Not long ago, Russian television reported an exciting find of large fossil tetrapods (pareiasaurs) in the Upper Permian strata of the western Russian platform.1 In that telecast, the director of the local paleontological museum described how the reptiles were buried in a standing position with their heads erect. This seemed so interesting and unusual that I visited the excavation site.
The site is situated in the basin of the Vyatka River near Kotelnich (800 km north-east of Moscow). More than 300 tetrapod skeletons have been found in a steep bank, along a 3 km stretch of the river (Figure 1).

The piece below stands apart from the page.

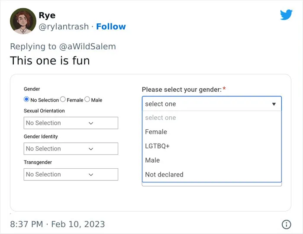This screenshot has height=234, width=303.
Task: Choose the Female radio button
Action: (63, 99)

The Kotelnich paleontological museum tries to explain the unusual burial position in terms of the pareiasaurs being ‘bogged in soft sediment after heavy rainfall, when the water level was higher and boggy substratum became silty swamp’.2 The sedimentary conditions of the region are also interpreted in terms of uniformitarian geology. Coffa, from Monash University, Australia, described the strata in detail.3,4 He determined five horizons when deposition ceased and erosion surfaces developed in the sedimentary sequence (up to 50 m thick). According to their timescale, uniformitarians say the strata are 260 million years old.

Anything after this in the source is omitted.